MediaTech Intelligence

Poised for mass adoption? Synthesized voices for the media and entertainment industry – Take 1

By Dom Bourne, Take 1 Founder

Wed 12, 04 2023

Dom Bourne, Take 1 founder

Synthesized speech is nothing new. We’ve long been accustomed to hearing the robotic tones of computer-generated voices in messaging systems, access services and, more recently, in virtual assistant technologies like Siri and Alexa. But we’d never consider replacing the talent in our media productions with a synthesized voice. Or would we?

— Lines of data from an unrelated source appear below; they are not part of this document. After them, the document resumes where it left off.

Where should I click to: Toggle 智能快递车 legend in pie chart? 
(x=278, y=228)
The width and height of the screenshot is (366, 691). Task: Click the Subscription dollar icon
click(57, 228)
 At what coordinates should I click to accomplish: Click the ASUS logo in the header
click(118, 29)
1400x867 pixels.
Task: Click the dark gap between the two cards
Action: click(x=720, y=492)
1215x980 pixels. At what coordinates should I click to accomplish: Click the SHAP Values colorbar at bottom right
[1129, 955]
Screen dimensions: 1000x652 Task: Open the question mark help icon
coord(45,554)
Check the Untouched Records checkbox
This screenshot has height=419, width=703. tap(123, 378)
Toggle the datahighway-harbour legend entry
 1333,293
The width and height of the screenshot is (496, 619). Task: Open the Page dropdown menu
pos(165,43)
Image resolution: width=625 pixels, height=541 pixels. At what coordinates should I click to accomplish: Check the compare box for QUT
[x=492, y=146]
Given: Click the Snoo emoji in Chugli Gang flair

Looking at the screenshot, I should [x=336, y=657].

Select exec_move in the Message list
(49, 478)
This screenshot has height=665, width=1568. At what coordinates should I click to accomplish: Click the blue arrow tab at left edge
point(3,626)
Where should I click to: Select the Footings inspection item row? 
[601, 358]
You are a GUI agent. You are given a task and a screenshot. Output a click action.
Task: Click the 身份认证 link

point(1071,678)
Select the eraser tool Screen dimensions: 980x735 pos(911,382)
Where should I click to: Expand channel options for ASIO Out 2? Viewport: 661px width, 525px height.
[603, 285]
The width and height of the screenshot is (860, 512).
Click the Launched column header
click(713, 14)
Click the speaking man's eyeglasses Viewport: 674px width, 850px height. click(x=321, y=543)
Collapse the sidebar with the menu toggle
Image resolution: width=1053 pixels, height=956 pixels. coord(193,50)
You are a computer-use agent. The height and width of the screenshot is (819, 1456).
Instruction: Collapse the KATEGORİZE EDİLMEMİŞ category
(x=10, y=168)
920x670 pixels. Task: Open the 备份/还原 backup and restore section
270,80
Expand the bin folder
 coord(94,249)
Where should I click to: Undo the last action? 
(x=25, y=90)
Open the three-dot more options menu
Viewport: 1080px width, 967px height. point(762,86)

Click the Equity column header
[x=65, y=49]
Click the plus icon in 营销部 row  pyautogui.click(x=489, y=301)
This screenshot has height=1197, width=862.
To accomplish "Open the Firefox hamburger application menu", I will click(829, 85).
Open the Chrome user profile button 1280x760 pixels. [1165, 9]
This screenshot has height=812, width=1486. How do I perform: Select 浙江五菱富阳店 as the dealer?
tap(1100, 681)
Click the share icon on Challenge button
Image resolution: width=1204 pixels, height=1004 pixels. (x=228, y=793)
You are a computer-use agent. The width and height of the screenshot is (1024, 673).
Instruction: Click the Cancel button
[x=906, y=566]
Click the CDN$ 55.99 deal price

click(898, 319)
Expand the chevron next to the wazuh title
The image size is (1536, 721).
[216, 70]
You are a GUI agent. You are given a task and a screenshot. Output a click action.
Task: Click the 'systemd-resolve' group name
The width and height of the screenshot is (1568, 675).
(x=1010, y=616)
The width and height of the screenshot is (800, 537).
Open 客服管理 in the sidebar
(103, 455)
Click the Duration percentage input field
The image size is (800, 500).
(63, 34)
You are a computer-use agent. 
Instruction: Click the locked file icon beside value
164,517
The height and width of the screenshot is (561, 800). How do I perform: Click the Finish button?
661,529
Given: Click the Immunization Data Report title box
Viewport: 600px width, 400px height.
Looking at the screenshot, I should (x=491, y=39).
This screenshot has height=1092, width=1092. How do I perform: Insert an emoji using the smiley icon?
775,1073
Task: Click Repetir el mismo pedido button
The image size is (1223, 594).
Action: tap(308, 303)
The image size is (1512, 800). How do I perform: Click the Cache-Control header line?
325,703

guy-with-headphones73-1024x992

At Take 1 we’ve always been big advocates of combining the power of technology and a skilled team to deliver the best results in the transcription, access and localization services we provide to our broadcast, streaming and production clients. In recent years, AI-powered tools have become increasingly valuable in improving the efficiency and speed of these workflows but, when it comes to recording dubbing tracks and audio descriptions, we would always choose live talent over a synthesized voice. However, the demonstrations that we witnessed at the IBC Show in 2022 have our team wondering whether synthesized speech is now poised for mass adoption across the media and entertainment industry, and we’re intrigued to see what developments there might be at the 2023 NAB Show.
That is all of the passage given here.